COVID-19 is a pandemic caused by the highly infective SARS-CoV-2. There is a need for biomarkers not only for overall prognosis but also for predicting the response to treatments and thus for improvements in the clinical management of patients with COVID-19. Circulating cell-free DNA (cfDNA) has emerged as a promising biomarker in the assessment of various disease conditions. The aim of this retrospective and observational pilot study was to examine the potential value of cfDNA plasma concentrations as a correlative biomarker in hospitalized COVID-19 patients. Lithium-Heparin plasma samples were obtained from twenty-one COVID-19 patients during hospitalization in the University Medical Center of Mainz, Germany, and the cfDNA concentrations were determined by quantitative PCR yielding amplicons of long interspersed nuclear elements (LINE-1). cfDNA plasma concentrations of COVID-19 patients ranged between 247.5 and 6346.25 ng/ml and the mean concentrations were 1831 {+/-} 1388 ng/ml ({+/-} standard deviation).
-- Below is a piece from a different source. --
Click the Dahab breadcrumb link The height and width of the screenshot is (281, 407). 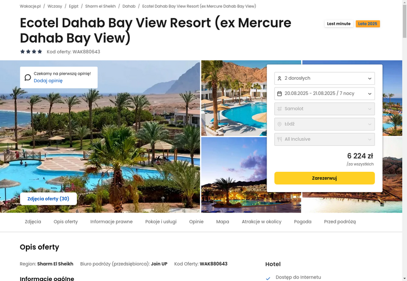[x=129, y=6]
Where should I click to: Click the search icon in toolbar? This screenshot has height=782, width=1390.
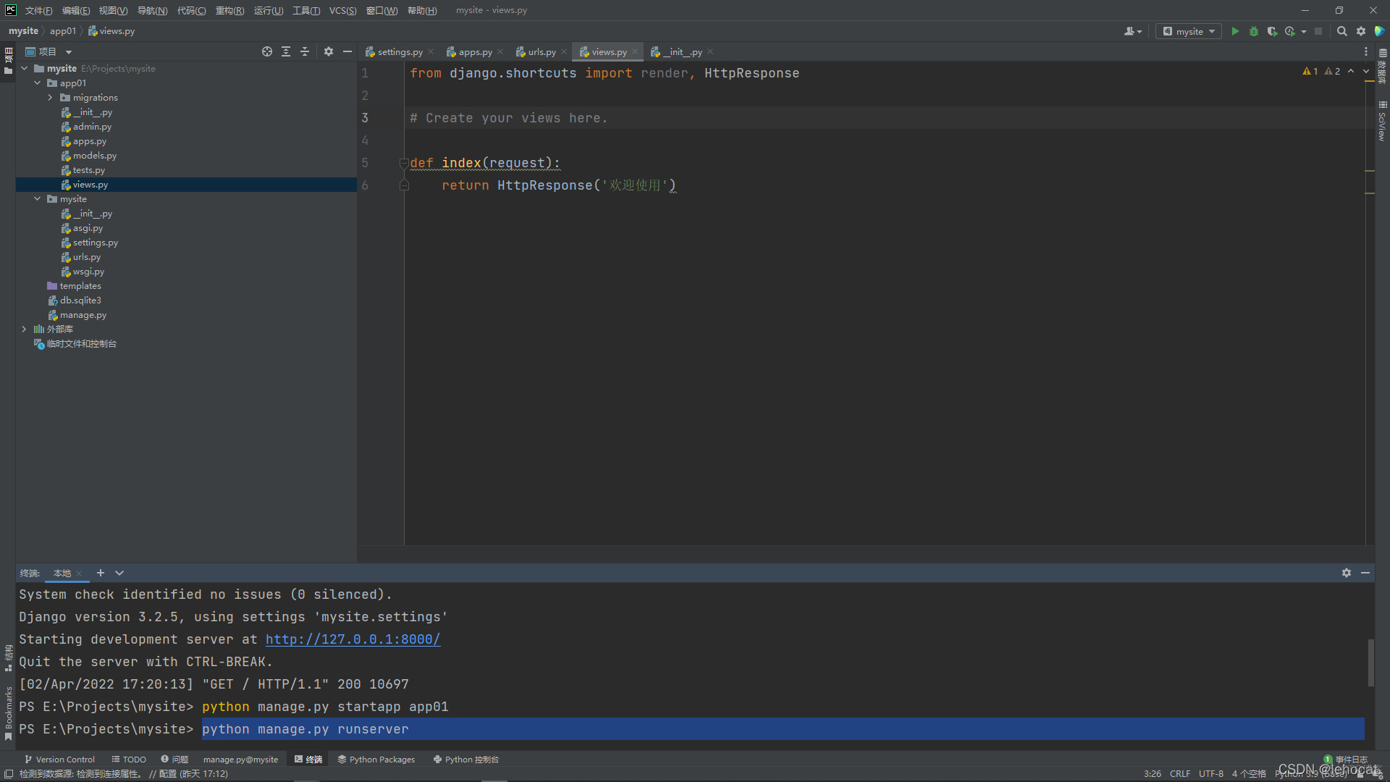tap(1343, 32)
Correlations were found between cfDNA levels and the occurrence of acute respiratory distress symptom (ARDS), acute kidney injury (AKI), myositis, neurological complications, bacterial superinfection and disease severity as defined by sepsis-related organ failure assessment score (SOFA) score. D-Dimer and C-reactive-protein (CRP), determined by clinical laboratory analysis, showed the highest correlations with cfDNA levels. The results of this observational study suggest that cfDNA plasma concentrations may serve as a predictive biomarker of disease severity in COVID-19. Prospective studies enrolling larger patient cohorts are ongoing to test this hypothesis.